[Entries from a pointing dataset]
__________________________________________________
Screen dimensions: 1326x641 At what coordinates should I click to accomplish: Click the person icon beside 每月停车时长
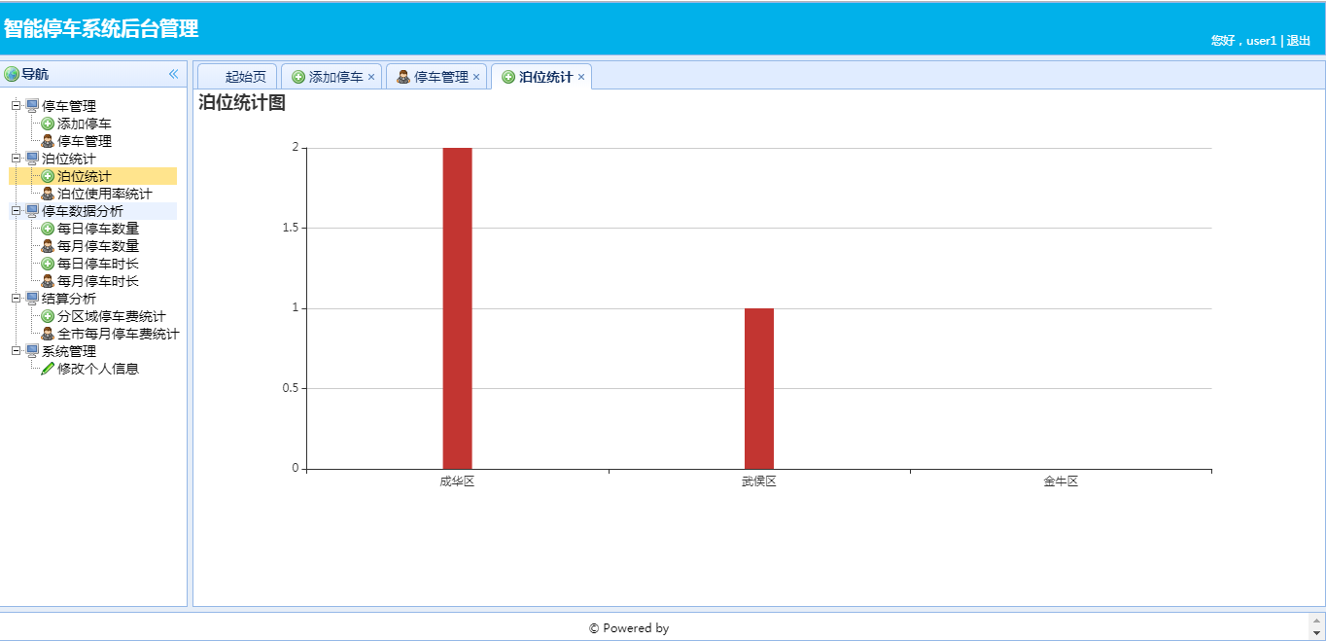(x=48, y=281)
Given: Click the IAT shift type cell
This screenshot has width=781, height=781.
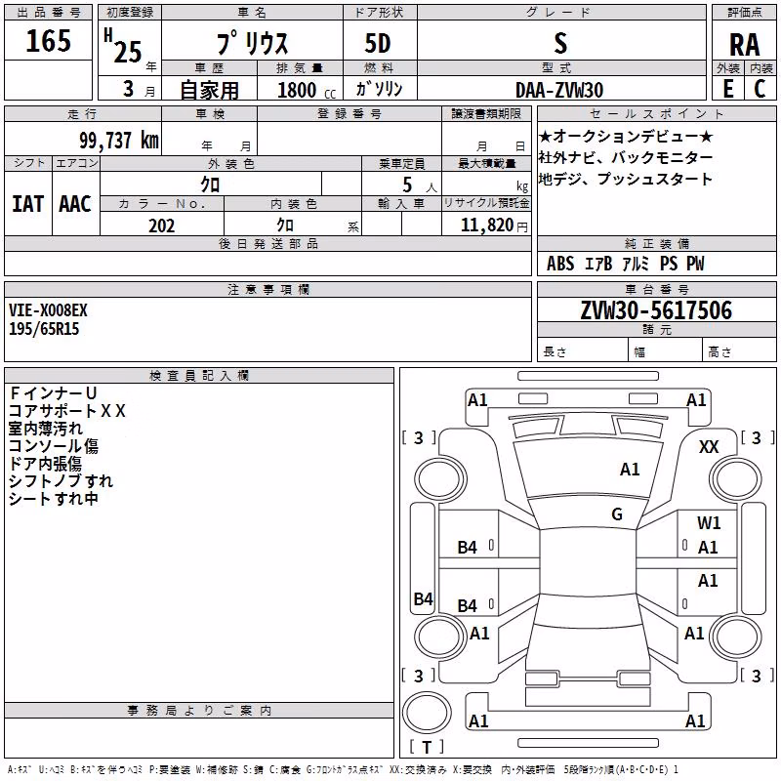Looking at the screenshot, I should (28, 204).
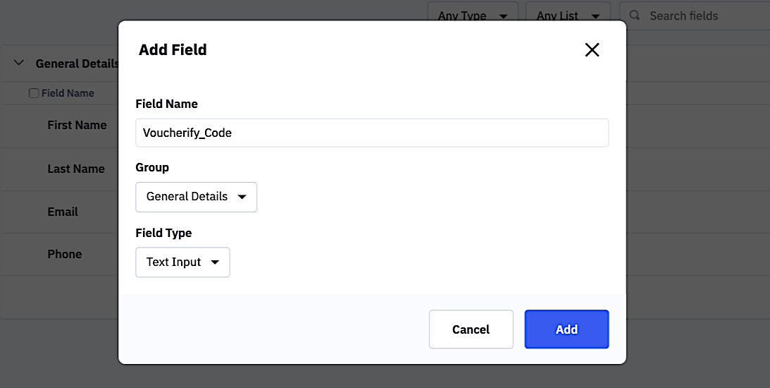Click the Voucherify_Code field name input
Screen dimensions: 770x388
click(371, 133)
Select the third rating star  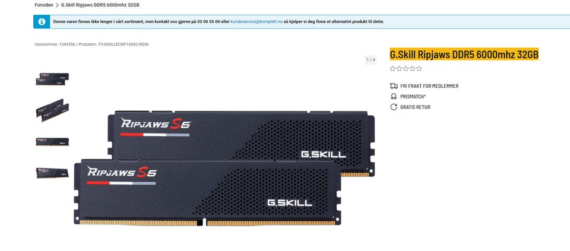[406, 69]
__________________________________________________
= What to work on =
Format everything from the start of the entries down to the line containing "(x=48, y=281)" as a Markdown table with the columns Row and Line, skipping blank lines. Leave the pictures out.

= Response for this exercise =
| Row | Line |
|---|---|
| 1 | Screen dimensions: 1326x641 At what coordinates should I click to accomplish: Click the person icon beside 每月停车时长 |
| 2 | (x=48, y=281) |